__THE TASK__
Show each line of the records below that contains the word "Toggle", copying every such line in full.

__RECORDED INFORMATION__
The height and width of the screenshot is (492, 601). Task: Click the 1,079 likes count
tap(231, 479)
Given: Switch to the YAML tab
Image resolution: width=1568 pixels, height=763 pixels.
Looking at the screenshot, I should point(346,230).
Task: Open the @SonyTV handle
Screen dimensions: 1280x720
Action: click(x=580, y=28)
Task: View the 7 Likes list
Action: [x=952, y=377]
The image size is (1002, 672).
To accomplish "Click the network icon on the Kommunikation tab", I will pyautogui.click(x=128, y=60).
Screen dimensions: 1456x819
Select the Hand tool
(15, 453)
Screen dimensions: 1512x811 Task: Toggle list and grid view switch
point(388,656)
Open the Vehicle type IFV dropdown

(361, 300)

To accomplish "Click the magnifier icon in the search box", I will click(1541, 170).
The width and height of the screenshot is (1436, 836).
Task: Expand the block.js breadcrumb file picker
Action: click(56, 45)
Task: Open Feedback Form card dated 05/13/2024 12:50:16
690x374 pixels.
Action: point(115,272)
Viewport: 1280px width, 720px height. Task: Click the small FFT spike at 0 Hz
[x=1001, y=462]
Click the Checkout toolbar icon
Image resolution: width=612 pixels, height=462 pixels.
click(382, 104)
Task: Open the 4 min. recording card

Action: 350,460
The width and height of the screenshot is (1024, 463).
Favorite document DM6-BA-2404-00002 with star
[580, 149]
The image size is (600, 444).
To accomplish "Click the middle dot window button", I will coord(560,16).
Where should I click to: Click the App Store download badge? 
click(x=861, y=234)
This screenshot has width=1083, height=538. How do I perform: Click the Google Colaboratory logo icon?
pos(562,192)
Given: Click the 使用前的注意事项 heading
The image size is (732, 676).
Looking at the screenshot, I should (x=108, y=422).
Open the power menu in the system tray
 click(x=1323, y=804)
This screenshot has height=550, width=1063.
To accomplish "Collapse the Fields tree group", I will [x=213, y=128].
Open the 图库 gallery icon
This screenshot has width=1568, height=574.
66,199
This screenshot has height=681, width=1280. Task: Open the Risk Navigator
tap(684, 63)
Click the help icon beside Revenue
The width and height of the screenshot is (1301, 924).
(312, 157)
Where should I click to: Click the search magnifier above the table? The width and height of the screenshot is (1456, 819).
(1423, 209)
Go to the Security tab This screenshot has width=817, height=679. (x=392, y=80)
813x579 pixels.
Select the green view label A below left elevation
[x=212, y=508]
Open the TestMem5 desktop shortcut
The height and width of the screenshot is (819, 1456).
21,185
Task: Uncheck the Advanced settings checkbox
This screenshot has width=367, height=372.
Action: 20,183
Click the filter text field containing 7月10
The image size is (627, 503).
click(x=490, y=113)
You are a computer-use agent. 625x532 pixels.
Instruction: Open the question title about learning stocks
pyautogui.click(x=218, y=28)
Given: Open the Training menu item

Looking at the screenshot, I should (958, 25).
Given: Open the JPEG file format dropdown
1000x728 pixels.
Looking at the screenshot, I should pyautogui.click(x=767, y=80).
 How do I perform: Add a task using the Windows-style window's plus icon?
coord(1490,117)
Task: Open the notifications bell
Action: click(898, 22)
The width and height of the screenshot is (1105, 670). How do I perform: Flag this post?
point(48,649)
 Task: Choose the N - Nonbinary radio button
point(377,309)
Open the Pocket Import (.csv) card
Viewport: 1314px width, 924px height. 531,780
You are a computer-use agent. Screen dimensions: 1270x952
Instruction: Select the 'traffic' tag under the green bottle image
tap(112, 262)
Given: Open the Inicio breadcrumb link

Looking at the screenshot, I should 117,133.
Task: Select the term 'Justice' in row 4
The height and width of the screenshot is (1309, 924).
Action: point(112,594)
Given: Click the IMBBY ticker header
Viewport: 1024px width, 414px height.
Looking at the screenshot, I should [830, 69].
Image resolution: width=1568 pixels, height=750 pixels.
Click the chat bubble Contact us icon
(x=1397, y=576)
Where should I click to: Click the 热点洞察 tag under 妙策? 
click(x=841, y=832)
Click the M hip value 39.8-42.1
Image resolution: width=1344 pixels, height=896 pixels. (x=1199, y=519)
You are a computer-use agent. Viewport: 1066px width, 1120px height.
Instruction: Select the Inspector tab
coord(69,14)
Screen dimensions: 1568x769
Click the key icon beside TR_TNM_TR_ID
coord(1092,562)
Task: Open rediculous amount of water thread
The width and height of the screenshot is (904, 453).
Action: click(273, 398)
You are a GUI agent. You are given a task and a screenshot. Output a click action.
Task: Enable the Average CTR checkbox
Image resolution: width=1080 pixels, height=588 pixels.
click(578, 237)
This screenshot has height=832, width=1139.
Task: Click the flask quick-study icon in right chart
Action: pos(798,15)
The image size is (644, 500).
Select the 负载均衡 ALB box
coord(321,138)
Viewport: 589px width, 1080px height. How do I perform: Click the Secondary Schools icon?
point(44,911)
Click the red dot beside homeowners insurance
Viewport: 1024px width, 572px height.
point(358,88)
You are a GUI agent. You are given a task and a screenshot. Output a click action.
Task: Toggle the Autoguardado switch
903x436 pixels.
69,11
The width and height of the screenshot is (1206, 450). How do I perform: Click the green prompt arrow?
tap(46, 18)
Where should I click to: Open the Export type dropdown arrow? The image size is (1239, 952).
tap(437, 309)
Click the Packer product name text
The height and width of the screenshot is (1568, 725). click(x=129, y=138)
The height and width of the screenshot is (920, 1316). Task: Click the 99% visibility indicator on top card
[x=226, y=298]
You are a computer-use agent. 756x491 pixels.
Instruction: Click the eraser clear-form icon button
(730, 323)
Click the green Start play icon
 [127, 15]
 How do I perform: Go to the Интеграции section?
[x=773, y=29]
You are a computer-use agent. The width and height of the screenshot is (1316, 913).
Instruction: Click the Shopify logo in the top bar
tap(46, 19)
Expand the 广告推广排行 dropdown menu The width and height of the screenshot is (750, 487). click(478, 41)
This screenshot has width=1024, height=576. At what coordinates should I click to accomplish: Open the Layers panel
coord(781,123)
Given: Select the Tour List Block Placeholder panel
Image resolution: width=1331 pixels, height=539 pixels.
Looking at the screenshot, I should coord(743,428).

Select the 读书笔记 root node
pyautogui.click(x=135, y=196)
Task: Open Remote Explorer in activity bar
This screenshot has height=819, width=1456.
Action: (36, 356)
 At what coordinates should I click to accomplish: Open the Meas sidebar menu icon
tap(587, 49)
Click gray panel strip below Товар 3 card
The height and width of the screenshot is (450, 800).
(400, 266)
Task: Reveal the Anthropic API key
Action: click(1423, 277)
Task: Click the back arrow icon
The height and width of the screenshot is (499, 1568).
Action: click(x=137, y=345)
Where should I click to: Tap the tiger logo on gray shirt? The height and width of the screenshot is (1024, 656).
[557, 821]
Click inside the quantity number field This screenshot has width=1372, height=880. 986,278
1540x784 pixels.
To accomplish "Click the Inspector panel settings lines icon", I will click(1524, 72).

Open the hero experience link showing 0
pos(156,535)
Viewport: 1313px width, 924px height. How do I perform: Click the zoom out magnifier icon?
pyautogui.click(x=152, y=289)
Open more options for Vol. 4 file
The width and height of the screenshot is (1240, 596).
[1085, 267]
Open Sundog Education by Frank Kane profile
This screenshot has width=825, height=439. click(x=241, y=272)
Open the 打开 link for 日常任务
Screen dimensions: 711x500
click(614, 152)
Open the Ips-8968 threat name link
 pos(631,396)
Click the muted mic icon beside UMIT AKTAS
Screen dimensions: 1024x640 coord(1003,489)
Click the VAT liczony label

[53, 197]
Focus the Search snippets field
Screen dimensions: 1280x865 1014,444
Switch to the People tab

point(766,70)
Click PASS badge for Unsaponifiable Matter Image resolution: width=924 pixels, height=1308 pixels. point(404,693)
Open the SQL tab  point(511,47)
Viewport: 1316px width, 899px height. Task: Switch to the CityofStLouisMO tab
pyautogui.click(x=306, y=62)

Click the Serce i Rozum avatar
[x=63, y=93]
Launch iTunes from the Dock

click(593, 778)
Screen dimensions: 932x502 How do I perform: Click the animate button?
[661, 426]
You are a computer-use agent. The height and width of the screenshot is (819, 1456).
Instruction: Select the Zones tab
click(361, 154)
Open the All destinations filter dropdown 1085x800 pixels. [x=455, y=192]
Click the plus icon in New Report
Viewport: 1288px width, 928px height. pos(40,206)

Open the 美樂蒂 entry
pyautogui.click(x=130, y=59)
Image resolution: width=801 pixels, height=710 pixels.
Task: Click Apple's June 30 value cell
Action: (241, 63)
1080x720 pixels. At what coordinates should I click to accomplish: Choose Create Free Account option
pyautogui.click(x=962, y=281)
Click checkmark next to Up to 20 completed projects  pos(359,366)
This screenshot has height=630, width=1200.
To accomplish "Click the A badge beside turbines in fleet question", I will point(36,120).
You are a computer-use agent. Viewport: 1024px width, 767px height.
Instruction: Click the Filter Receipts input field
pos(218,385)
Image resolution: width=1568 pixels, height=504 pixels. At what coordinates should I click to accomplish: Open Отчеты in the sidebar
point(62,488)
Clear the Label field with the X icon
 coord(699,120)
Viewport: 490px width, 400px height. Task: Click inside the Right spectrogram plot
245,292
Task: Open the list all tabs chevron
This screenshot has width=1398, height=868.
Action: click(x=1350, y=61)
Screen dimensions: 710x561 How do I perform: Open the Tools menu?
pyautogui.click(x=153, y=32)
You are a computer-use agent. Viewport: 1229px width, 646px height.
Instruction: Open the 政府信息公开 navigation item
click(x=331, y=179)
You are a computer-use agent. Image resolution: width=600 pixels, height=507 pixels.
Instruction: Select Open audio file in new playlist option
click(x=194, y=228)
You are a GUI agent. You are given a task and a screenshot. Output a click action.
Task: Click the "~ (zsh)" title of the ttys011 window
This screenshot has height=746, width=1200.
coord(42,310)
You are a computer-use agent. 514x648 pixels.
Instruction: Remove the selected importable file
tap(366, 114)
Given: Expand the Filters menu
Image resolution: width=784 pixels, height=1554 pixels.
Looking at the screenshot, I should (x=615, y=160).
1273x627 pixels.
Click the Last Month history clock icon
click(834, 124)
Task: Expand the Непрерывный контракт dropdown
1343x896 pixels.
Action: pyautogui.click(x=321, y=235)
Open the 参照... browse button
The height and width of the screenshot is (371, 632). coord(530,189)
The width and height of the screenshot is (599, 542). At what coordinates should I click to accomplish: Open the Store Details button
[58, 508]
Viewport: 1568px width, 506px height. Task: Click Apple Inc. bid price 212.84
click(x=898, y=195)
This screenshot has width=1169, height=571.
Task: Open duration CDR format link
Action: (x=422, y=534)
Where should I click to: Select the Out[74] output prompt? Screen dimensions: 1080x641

__REPLY__
Screen dimensions: 1512x811 Task: Toggle list and grid view switch
Task: Toggle the Autoguardado switch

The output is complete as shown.